# Start of TEXT EXTRACT

Boeing rivals, French-based Airbus, had a disappointing start to the event when one of its flagship A380 superjumbos clipped a building by the taxiway when it arrived on Sunday meaning it could not make a demonstration flight. The company was also criticised by Qatar Airways over a two-year delay in delivery of its A350 long-haul carrier which the Gulf company has ordered.

But there was some good news for the company after the announcement by Scandinavian airline, SAS, that it had placed an order worth 1.9 billion euros for 30 Airbus A320 neo with an option of 11 more.

Meanwhile, the third largest planemaker, Embraer of Brazil, has sold 39 of its 70-120 seat regional jets worth 1.19 billion euros to airlines in Indonesia, Kazakhstan and Kenya.

Separately, ATR, a joint venture of EADS and Italy’s Alenia which produces regional jets said US leasing giant GE Capital Aviation Services would buy 15 of its ATF 72-600 series and take an option on 15 more for 475 million euros.

The business side of the airshow is dominated by commercial aviation as spending on military aircraft has been depressed by government cutbacks, but the star of the show is expected to be a solar-powered plane.

# End of TEXT EXTRACT

-- JOB 1 --
List every aircraft model designation that appears in the airshow report.

# Start of ENTRIES

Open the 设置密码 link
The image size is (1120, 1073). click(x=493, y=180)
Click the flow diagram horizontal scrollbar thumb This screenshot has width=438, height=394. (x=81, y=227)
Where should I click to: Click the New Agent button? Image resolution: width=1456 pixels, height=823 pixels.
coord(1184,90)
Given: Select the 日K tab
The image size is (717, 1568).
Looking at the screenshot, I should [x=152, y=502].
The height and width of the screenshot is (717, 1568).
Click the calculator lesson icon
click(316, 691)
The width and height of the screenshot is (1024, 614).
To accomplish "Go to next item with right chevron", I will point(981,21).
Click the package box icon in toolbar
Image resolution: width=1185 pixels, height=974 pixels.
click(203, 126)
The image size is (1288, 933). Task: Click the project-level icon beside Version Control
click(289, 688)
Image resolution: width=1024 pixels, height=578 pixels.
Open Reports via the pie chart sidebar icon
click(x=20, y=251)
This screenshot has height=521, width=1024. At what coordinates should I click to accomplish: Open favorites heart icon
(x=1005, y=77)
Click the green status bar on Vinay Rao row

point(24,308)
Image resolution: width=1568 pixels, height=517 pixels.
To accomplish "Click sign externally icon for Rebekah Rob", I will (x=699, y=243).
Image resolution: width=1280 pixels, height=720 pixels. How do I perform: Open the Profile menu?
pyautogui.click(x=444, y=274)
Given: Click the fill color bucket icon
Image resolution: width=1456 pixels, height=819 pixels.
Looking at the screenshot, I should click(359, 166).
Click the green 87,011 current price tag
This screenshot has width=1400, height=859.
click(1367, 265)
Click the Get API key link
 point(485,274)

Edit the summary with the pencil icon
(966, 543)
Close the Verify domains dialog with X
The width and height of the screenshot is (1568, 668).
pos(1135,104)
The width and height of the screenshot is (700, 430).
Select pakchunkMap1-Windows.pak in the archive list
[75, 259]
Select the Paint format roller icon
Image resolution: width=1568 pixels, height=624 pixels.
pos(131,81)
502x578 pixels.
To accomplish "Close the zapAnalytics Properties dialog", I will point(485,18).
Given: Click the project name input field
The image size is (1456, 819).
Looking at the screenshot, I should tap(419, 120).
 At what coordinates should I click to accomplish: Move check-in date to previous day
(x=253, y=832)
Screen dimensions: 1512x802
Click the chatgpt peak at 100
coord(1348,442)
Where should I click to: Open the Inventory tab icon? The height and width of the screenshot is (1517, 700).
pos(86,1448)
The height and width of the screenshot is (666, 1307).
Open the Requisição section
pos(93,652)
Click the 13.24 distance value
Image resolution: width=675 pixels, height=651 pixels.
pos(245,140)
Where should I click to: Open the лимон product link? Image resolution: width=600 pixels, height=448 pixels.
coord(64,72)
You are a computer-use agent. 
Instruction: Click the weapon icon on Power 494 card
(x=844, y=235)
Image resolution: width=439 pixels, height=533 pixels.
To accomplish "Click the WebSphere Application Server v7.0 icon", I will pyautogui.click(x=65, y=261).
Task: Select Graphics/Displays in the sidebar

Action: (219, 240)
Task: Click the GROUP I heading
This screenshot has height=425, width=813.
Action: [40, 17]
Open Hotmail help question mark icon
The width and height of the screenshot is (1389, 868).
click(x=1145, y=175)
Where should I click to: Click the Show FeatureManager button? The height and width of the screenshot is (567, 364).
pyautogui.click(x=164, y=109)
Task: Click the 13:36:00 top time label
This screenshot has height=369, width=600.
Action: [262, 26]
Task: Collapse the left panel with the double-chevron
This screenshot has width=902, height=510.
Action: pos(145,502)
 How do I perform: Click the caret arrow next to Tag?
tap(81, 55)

# End of ENTRIES

-- JOB 2 --
Convert the rows into a JSON list of strings, one string per line with blank lines omitted, starting at the line containing "Click the package box icon in toolbar" and ending at the line containing "pyautogui.click(x=444, y=274)".

-- SOLUTION 1 --
- A380
- A350
- A320 neo
- ATF 72-600

-- SOLUTION 2 --
[
  "Click the package box icon in toolbar",
  "Image resolution: width=1185 pixels, height=974 pixels.",
  "click(203, 126)",
  "The image size is (1288, 933). Task: Click the project-level icon beside Version Control",
  "click(289, 688)",
  "Image resolution: width=1024 pixels, height=578 pixels.",
  "Open Reports via the pie chart sidebar icon",
  "click(x=20, y=251)",
  "This screenshot has height=521, width=1024. At what coordinates should I click to accomplish: Open favorites heart icon",
  "(x=1005, y=77)",
  "Click the green status bar on Vinay Rao row",
  "point(24,308)",
  "Image resolution: width=1568 pixels, height=517 pixels.",
  "To accomplish \"Click sign externally icon for Rebekah Rob\", I will (x=699, y=243).",
  "Image resolution: width=1280 pixels, height=720 pixels. How do I perform: Open the Profile menu?",
  "pyautogui.click(x=444, y=274)"
]